*EXERCISES TO COMPLETE*:
1. Summarize the interview excerpt in two sentences.
2. Write out the part of the interview excerpt from "Kornreich: We are" up to and including "has handled recently.".
-- PROVIDED TEXT follows --
Editor: How do you go about staffing your projects? Are you able to draw
upon, say, the litigation or M&A groups when necessary?

Kornreich: We are fortunate in being able to draw upon other
departments and practice groups on an as-needed basis. There are few issues that
come to us today that are not multifaceted. In my practice, for example, I work
with our tax lawyers on a daily basis.

Editor: Please tell us about some of the significant matters that the
department has handled recently.

Kornreich: Among our most recent matters is the representation of a
major academic center in a large False Claims qui tam settlement. We are
also involved in due diligence on behalf of a number of entities engaged in
M&A transactions, including a large private equity hospital acquisition last
year. We are currently defending a pharmaceutical company in an average
wholesale price case structured as a False Claims Act action (something we see
with increasing frequency). We have represented a medical center in Brooklyn in
a large managed care case. We represent both health care providers and the
companies that contract with them in connection with referral relationships. We
are also involved in numerous financing transactions for long-term medical
facilities. The range is considerable.

Editor: Since the recent corporate scandals, corporate governance has
become a major issue in just about every corporate setting. How has this
impacted your practice?

Kornreich: It has had a substantial effect. While, strictly speaking,
Sarbanes-Oxley does not generally apply to not-for-profit organizations -
including most hospitals - there are certain provisions, including the
provisions prohibiting the destruction of records and one (of the two) governing
whistleblowers, that apply to all entities. More importantly, Sarbanes reflects
a major shift - cultural, legal and social - regarding corporate governance, and
many not-for-profits are adopting the imperatives of that shift on a voluntary
basis. Many have adopted language requiring the audit committee to possess some
financial expertise, for example, and the movement toward compensation, audit
and nominating committees that are independent of management control is very
substantial. All governing boards are concerned with openness and transparency,
in addition to the enhancement of internal controls. All of this activity
reflects a new culture of compliance.

Editor: What are the key health law issues that need to be addressed over
the next few years?
-- PROVIDED TEXT concluded --
-- SUPPLIED MATERIAL follows --
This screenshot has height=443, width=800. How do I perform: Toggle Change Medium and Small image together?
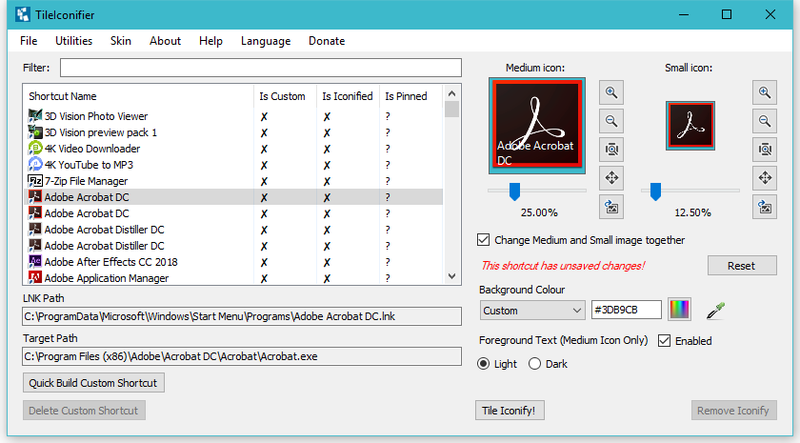pyautogui.click(x=483, y=240)
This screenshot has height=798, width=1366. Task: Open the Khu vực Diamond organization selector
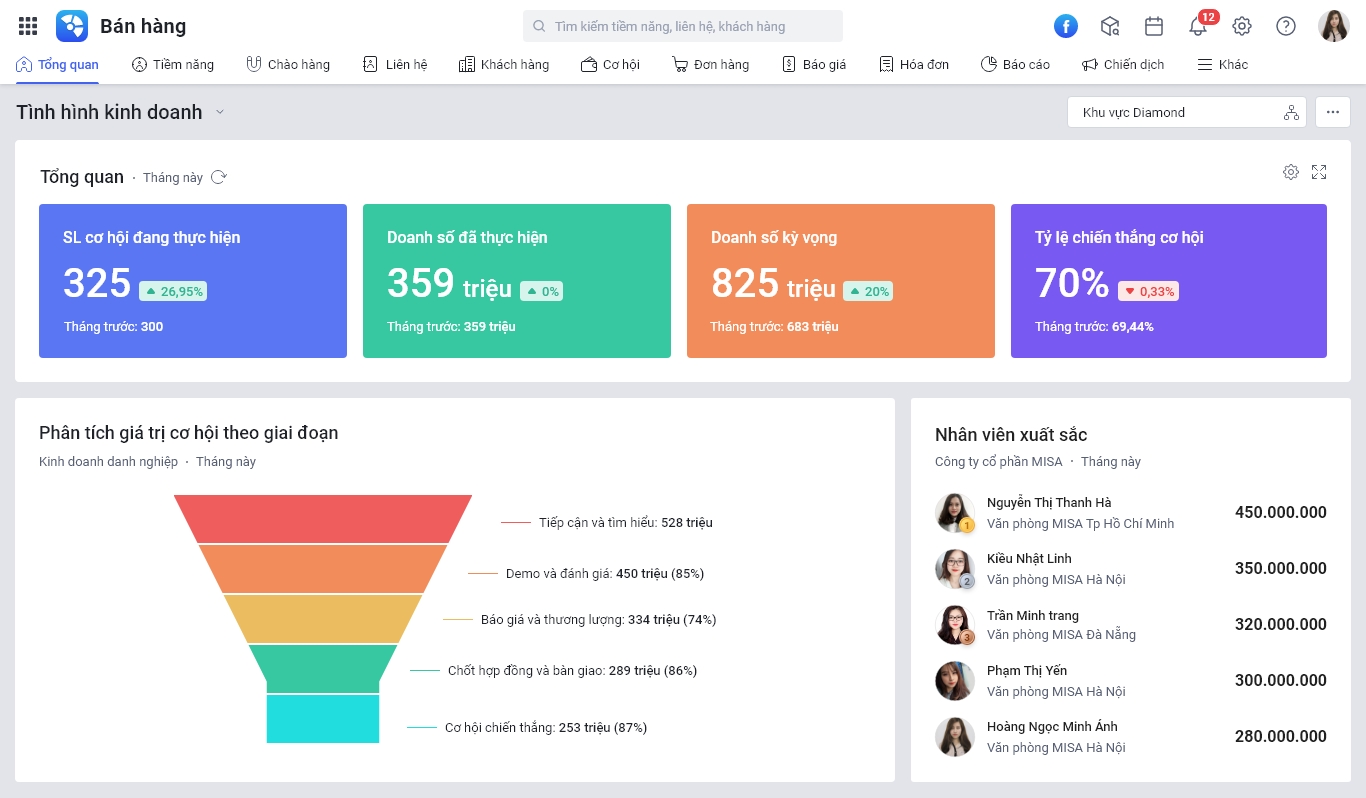click(x=1186, y=112)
-- SUPPLIED MATERIAL concluded --
*ANSWERS TO THE PROBLEMS*:
1. Kornreich explains that the department draws on other departments and practice groups as needed, and lists recent matters such as a large False Claims qui tam settlement for a major academic center, due diligence for M&A transactions, and the defense of a pharmaceutical company in an average wholesale price case. Kornreich also says that although Sarbanes-Oxley generally does not apply to not-for-profit organizations, certain provisions apply to all entities, and many not-for-profits are voluntarily adopting its governance imperatives, reflecting a new culture of compliance.

2.
Kornreich: We are fortunate in being able to draw upon other
departments and practice groups on an as-needed basis. There are few issues that
come to us today that are not multifaceted. In my practice, for example, I work
with our tax lawyers on a daily basis.

Editor: Please tell us about some of the significant matters that the
department has handled recently.